What the Buddha Taught, p65-66It is the vague feeling ‘I AM’ that creates the idea of self which has no corresponding reality, and to see this truth is to realize Nirvāṇa, which is not very easy. In the Saṃyutta-nikāya there is an enlightening conversation on this point between a bhikkhu named Khemaka and a group of bhikkhus.
These bhikkhus ask Khemaka whether he sees in the Five Aggregates any self or anything pertaining to a self. Khemaka replies ‘No.’ Then the bhikkhus say that, if so, he should be an Arahant free from all impurities. But Khemaka confesses that though he does not find in the Five Aggregates a self, or anything pertaining to a self, ‘I am not an Arahant free from all impurities. O friends, with regard to the Five Aggregates of Attachment, I have a feeling “I AM,” but I do not clearly see “This is I AM”.’ Then Khemaka explains that what he calls ‘I AM’ is neither matter, sensation, perception, mental formations, nor consciousness, nor anything without them.

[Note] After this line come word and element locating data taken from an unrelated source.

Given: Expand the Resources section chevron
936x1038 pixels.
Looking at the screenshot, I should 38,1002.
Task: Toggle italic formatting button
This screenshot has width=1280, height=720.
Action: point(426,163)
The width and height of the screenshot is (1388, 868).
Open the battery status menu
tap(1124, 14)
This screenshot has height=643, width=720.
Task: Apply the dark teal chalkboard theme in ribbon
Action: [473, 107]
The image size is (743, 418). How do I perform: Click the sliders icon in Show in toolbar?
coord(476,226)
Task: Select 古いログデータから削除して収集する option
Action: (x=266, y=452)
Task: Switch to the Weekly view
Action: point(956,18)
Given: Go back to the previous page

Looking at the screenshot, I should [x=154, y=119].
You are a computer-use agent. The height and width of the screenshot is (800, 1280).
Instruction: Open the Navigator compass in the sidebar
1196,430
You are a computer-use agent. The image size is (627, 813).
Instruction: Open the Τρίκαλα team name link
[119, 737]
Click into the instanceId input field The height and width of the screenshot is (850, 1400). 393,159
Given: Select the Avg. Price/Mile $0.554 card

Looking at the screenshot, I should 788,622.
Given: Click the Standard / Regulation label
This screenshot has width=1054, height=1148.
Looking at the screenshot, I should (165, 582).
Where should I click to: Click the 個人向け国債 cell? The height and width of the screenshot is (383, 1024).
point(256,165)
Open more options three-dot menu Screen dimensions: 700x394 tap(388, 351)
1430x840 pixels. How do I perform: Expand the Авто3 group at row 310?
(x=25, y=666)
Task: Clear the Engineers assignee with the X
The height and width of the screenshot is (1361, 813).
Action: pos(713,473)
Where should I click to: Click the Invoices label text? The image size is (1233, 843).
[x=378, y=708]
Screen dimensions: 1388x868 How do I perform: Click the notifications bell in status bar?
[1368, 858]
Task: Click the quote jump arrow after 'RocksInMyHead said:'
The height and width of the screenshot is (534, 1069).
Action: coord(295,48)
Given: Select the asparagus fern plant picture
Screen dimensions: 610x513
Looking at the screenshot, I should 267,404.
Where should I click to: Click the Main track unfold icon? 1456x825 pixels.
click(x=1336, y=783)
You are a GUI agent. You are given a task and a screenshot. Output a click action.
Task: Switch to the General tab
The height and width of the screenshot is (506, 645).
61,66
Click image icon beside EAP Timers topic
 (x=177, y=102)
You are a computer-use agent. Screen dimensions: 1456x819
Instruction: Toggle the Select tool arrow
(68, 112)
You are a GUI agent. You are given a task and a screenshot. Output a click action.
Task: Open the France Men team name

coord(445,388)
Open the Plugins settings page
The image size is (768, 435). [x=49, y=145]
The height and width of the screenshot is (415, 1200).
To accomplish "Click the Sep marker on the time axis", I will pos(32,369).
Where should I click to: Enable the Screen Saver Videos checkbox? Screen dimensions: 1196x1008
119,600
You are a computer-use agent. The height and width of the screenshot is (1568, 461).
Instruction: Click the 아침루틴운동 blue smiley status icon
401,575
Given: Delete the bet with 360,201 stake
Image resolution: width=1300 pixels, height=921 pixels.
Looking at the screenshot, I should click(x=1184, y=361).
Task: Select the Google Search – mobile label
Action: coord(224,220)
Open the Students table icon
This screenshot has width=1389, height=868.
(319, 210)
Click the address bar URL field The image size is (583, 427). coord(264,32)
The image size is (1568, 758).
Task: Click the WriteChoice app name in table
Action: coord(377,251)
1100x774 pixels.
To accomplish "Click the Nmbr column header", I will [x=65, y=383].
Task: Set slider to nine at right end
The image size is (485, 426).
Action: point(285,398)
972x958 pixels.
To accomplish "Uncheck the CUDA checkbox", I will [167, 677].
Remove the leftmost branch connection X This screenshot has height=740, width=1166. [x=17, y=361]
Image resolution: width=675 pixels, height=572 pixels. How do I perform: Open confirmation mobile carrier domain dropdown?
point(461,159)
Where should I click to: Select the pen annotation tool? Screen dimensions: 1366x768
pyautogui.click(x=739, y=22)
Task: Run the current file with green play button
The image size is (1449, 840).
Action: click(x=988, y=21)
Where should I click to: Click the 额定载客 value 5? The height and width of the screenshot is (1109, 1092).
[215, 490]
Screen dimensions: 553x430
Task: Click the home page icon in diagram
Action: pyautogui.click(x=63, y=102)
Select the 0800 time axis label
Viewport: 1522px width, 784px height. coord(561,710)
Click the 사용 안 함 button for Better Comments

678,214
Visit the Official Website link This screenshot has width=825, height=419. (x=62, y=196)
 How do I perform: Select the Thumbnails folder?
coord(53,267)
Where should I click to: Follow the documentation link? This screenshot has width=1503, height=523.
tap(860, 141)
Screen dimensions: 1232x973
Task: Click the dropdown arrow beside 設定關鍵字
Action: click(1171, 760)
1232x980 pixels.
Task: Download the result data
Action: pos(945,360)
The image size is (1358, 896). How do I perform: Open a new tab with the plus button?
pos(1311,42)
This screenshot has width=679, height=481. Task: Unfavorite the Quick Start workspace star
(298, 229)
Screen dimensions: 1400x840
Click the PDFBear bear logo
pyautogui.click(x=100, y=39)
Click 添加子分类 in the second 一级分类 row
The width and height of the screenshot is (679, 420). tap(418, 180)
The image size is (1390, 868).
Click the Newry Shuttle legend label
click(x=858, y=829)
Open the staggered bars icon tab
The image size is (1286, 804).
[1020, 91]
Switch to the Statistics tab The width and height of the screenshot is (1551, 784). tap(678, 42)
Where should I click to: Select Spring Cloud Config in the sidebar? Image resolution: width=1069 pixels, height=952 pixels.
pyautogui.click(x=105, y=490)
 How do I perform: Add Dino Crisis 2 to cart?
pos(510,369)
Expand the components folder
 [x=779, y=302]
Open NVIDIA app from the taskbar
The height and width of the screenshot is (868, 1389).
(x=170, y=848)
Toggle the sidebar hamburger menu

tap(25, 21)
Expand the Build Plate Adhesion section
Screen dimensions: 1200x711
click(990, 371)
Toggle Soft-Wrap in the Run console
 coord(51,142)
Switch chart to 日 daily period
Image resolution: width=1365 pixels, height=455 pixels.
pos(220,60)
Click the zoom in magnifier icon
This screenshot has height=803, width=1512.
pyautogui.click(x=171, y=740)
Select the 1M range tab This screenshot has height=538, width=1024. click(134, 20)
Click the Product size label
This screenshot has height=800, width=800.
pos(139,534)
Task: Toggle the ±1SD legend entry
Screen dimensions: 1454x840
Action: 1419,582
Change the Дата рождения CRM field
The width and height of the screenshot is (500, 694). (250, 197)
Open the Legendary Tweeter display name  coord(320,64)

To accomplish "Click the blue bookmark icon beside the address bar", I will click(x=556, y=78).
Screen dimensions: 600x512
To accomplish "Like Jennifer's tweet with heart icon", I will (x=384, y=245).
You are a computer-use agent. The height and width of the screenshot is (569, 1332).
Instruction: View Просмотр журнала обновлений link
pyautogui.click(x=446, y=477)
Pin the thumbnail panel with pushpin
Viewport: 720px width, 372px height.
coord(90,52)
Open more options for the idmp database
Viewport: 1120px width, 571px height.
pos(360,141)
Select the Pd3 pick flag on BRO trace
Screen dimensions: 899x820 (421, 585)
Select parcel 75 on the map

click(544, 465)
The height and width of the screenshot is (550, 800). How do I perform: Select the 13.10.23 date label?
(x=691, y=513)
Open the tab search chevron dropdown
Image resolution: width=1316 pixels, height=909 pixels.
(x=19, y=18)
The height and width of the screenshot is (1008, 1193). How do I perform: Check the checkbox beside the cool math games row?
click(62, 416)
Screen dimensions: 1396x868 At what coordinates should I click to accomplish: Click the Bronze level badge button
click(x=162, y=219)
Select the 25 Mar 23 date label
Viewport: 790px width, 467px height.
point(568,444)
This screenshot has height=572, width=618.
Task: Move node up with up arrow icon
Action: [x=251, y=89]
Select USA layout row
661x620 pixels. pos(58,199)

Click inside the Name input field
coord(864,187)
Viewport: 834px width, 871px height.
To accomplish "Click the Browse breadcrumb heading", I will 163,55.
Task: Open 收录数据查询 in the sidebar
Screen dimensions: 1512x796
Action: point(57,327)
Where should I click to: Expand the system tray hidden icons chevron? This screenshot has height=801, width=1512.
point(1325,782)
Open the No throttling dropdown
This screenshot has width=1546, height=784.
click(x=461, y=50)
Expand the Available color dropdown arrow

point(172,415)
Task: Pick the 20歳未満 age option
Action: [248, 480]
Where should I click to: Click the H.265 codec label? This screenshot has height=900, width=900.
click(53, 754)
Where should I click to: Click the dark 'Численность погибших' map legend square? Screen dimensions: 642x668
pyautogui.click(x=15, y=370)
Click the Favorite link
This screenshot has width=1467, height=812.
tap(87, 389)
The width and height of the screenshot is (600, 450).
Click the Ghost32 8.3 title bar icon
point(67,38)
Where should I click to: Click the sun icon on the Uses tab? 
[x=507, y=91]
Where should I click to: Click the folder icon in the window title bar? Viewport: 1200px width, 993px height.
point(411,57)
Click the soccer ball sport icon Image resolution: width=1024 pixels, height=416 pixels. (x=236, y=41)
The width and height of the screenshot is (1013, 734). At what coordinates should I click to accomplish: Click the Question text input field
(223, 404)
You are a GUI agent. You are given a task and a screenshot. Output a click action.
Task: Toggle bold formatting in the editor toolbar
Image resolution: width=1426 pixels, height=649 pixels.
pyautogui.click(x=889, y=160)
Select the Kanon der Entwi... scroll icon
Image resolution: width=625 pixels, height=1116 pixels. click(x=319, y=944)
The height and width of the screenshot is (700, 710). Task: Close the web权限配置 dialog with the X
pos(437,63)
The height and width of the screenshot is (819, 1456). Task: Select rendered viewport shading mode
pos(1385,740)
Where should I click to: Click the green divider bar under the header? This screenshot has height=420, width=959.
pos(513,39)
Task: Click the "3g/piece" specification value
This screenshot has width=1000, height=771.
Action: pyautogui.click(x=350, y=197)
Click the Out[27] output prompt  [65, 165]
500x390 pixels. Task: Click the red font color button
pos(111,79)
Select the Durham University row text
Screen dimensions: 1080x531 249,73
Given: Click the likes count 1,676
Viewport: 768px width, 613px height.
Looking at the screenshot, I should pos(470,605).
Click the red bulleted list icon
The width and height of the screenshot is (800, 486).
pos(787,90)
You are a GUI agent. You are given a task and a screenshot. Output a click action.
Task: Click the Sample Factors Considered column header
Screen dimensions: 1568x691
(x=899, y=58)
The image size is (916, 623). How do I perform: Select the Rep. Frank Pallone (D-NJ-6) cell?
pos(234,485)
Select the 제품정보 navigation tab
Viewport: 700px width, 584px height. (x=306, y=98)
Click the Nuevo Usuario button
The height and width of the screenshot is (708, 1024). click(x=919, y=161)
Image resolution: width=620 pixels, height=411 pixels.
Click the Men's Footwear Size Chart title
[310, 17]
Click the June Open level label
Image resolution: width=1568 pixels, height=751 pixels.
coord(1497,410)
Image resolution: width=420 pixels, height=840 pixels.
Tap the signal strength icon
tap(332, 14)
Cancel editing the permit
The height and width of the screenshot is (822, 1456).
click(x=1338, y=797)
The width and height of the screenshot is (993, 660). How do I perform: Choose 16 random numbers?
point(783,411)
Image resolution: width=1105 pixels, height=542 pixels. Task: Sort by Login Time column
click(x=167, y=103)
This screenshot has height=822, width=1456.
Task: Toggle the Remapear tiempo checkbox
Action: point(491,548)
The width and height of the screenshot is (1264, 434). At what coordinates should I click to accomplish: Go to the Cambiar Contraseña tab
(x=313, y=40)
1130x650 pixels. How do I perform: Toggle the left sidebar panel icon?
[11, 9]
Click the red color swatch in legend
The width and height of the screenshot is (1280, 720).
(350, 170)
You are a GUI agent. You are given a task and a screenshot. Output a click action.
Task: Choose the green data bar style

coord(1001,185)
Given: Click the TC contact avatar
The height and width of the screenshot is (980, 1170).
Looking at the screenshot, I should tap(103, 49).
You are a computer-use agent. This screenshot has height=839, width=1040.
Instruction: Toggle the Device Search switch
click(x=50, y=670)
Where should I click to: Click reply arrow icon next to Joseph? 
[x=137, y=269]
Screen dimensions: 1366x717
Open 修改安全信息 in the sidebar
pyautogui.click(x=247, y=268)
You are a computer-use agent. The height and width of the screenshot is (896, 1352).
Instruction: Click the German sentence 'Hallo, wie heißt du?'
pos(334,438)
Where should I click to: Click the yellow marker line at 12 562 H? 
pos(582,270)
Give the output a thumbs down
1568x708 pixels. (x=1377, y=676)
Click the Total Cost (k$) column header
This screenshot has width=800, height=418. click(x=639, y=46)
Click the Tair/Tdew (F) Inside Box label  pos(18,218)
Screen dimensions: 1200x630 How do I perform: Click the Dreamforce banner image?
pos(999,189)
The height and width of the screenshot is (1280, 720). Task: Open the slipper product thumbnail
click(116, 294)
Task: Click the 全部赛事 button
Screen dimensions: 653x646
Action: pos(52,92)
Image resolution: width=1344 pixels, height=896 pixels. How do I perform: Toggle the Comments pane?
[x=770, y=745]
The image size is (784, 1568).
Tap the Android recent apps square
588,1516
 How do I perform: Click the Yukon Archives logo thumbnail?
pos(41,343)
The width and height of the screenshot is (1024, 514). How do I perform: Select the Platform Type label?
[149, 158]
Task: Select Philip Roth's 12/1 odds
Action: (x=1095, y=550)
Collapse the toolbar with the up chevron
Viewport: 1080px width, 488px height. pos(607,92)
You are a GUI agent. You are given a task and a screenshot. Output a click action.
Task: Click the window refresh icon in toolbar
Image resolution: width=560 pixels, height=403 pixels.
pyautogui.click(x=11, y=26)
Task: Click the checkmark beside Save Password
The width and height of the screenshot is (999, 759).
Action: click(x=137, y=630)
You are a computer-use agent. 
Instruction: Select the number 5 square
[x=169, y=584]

But he has the feeling ‘I AM’ with regard to the Five Aggregates, though he could not see clearly ‘This is I AM.’
He says it is like the smell of a flower: it is neither the smell of the petals, nor of the color, nor of the pollen, but the smell of the flower.
Khemaka further explains that even a person who has attained the early stages of realization still retains this feeling ‘I AM.’ But later on, when he progresses further, this feeling of ‘I AM’ altogether disappears, just as the chemical smell of a freshly washed cloth disappears after a time when it is kept in a box.
This discussion was so useful and enlightening to them that at the end of it, the text says, all of them, including Khemaka himself, became Arahants free from all impurities, thus finally getting rid of ‘I AM.’